I’m Sick, I Have Insurance, But I Can’t Take Time Off From Work to See the Doctor!
Workers have always needed to care for their children, families and elderly relatives, and at the same time, be productive, responsible employees. For women, this breadth of responsibilities is felt with greater pressure, as women are more often the primary caregivers at home in addition to their paid outside employment. But today, when workplaces don’t provide the basic labor standard of paid sick days, the economic security of women and their families is at risk.
Because childbearing and family care responsibilities lead to time out of the paid workforce, women are more likely to work in lower paying jobs, work part-time, and earn lower incomes. Unfortunately these jobs are significantly less likely to offer any paid, job-protected sick leave. Seventy-nine percent of low-income workers do not have a single paid sick day.
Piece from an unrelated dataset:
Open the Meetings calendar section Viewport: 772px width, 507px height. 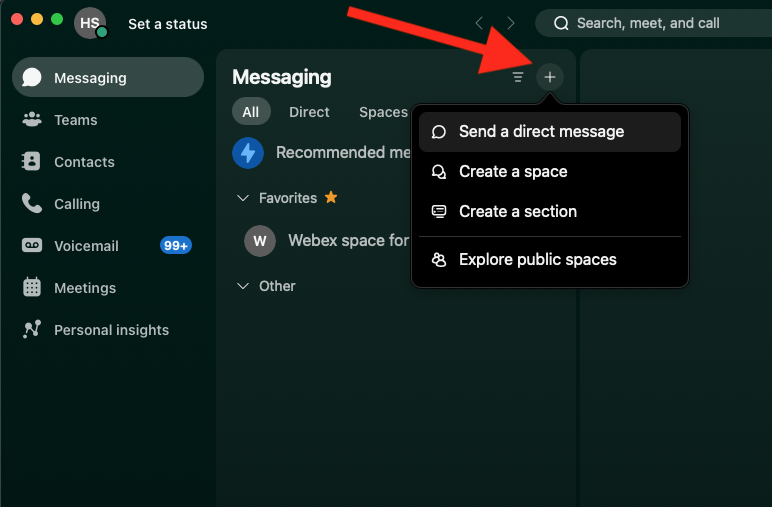pyautogui.click(x=84, y=288)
As our population ages, more women find themselves providing care for elderly parents—many of these women are simultaneously working and raising children of their own, and will need paid sick days to continue to meet all of their responsibilities. Family caregiving takes a financial toll on working people, especially when they have to take unpaid time off from work. Over 34 million caregivers, nearly all of them women, provide assistance at the weekly equivalent of a part-time job (more than 21 hours), and need to know that when they have a health need, their jobs and incomes will be protected during the time they are away.
The lack of paid sick days is also a public health concern. Workers who interact with the public every day are much less likely to have paid sick days. Only 22 percent of food and hotel workers have any paid sick days, for example. Workers in child care centers, retail clerks, and nursing homes, primarily women, also disproportionately lack paid sick days. When working people have no choice but to go to work sick, their colleagues, clients and customers also face an increased risk of contracting illness.
Further, women would benefit from paid time off available to victims of domestic violence, stalking or sexual assault so they are able to seek assistance without fearing that their livelihood is in jeopardy. With nearly one in three women in the U.S. reporting physical or sexual abuse by a husband or boyfriend at some point in their lives, and abuse among older women becoming more reported, providing protections to help women get out of abusive situations is critical. By allowing domestic violence victims to use paid sick days to care for their physical and mental health, to find alternative housing or to obtain a restraining order to prevent further abuse, a federal standard of paid sick leave would help to ensure that these women are not forced to choose between their income and their safety.
Our nation has a history of passing laws to help workers in times of economic crisis, but sadly, the record on protecting and supporting women is not as strong. In this time of economic crisis, women need the protection of paid sick time more than ever. Working women should not have to risk their financial health when they do what all of us agree is the right thing—recover from illness without jeopardizing the health of others, or care for a sick family member who needs them. Now is the time to put family values to work by adopting a basic workplace standard of paid sick days and deliver on protections that will have a significant impact on women in the workforce.
Congress should act to pass legislation that would guarantee women (and men!) in the paid workforce up to seven paid sick days per year to recover from short-term illness, to care for a sick family member or child, for routine medical care or to seek assistance related to domestic violence, sexual assault or stalking. A basic workplace standard of paid sick days would help prevent women (and men!) from being forced to choose between their own health or the health of their family—and their paychecks or even their jobs.